BEGIN DATA LISTING

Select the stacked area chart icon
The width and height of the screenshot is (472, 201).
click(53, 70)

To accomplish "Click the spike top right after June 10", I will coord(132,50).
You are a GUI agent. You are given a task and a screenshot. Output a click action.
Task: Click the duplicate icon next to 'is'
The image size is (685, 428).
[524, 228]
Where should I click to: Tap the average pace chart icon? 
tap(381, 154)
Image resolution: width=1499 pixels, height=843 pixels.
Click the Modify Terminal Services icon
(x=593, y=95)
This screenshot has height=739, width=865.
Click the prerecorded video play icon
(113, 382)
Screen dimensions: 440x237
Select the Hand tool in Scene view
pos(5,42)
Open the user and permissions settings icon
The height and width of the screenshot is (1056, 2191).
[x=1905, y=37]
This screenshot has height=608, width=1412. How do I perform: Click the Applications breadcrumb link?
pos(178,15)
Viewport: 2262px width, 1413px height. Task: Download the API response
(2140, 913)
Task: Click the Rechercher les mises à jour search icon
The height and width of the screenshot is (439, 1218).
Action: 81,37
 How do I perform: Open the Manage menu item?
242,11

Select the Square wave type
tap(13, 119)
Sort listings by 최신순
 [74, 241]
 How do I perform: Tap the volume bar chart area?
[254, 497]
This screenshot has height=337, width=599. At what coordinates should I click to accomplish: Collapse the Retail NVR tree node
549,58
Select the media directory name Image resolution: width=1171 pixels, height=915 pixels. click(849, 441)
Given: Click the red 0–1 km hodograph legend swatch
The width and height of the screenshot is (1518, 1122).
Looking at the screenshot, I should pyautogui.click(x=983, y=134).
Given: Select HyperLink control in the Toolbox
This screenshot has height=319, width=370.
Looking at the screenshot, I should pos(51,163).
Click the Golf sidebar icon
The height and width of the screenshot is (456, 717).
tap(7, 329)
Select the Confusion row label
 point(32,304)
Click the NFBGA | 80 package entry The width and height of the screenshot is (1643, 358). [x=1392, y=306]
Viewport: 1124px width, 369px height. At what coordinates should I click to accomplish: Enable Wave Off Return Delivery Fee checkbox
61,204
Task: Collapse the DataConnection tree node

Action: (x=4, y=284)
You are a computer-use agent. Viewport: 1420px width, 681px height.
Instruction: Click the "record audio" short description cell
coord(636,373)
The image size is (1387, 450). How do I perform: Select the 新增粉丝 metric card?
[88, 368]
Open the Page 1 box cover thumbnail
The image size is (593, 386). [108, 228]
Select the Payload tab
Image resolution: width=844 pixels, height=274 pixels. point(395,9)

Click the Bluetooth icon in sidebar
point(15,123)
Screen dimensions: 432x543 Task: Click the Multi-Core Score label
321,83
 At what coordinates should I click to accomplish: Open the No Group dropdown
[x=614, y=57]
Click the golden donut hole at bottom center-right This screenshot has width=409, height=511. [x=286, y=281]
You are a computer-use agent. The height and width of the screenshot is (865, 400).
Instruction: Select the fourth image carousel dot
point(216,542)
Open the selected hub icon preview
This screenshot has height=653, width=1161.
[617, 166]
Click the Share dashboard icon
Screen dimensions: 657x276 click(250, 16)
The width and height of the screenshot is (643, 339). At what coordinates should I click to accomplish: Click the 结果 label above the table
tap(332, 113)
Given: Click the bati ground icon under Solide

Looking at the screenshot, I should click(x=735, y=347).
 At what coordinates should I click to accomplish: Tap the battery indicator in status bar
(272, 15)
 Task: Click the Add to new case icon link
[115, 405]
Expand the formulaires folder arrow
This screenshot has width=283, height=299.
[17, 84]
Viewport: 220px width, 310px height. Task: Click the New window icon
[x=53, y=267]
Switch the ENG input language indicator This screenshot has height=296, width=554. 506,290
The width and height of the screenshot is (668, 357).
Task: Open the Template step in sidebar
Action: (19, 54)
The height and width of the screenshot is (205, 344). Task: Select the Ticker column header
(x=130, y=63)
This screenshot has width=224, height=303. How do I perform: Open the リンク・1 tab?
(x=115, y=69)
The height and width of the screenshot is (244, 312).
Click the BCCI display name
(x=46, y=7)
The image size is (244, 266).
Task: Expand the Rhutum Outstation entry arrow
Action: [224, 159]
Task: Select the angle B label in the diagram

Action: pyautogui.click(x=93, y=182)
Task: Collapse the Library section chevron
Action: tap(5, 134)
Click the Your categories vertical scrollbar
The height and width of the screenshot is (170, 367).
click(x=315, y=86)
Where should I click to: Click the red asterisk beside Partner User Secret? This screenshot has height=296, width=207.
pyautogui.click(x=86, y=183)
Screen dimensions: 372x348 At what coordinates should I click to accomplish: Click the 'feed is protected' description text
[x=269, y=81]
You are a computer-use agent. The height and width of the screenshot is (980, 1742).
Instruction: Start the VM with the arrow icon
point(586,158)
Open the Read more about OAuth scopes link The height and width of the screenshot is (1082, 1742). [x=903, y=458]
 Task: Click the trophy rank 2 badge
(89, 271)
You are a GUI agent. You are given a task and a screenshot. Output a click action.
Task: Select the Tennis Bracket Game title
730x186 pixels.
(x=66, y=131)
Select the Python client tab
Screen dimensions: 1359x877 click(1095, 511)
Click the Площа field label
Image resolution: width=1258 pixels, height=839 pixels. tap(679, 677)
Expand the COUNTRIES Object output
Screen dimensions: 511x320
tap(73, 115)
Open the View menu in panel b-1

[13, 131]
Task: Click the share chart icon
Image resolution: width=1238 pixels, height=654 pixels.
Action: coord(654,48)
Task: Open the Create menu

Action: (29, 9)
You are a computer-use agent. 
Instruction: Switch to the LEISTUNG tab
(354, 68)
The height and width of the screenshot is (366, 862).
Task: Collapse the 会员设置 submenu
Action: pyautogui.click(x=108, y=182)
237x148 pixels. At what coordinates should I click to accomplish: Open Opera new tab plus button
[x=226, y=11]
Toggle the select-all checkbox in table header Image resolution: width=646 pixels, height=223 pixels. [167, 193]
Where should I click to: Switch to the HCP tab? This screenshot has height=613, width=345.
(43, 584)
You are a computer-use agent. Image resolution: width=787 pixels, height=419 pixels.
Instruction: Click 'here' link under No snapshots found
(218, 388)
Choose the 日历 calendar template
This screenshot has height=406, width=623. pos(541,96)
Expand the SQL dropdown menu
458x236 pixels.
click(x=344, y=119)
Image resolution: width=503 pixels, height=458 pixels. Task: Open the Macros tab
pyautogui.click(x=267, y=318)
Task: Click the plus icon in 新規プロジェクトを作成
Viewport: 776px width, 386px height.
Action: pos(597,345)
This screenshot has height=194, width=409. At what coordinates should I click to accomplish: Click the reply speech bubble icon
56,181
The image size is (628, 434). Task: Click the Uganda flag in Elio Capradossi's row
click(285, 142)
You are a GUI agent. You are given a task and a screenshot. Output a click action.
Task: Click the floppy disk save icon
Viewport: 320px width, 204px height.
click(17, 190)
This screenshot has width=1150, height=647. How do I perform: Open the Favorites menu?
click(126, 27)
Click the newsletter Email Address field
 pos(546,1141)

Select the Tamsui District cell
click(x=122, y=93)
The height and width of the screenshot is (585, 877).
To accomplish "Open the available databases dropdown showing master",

END DATA LISTING

Scale the items from the start through the line containing "(x=593, y=95)", both ends included, and give all those lines again with their requests. Multiply every coordinate in the answers by 1.05 and round to whole numbers, with halves going up. Leave all other numbers unchanged.

Select the stacked area chart icon
The width and height of the screenshot is (472, 201).
click(56, 74)

To accomplish "Click the spike top right after June 10", I will coord(139,53).
You are a GUI agent. You are given a task and a screenshot. Output a click action.
Task: Click the duplicate icon next to 'is'
The image size is (685, 428).
[550, 239]
Where should I click to: Tap the average pace chart icon? 
tap(400, 162)
Image resolution: width=1499 pixels, height=843 pixels.
Click the Modify Terminal Services icon
(x=623, y=100)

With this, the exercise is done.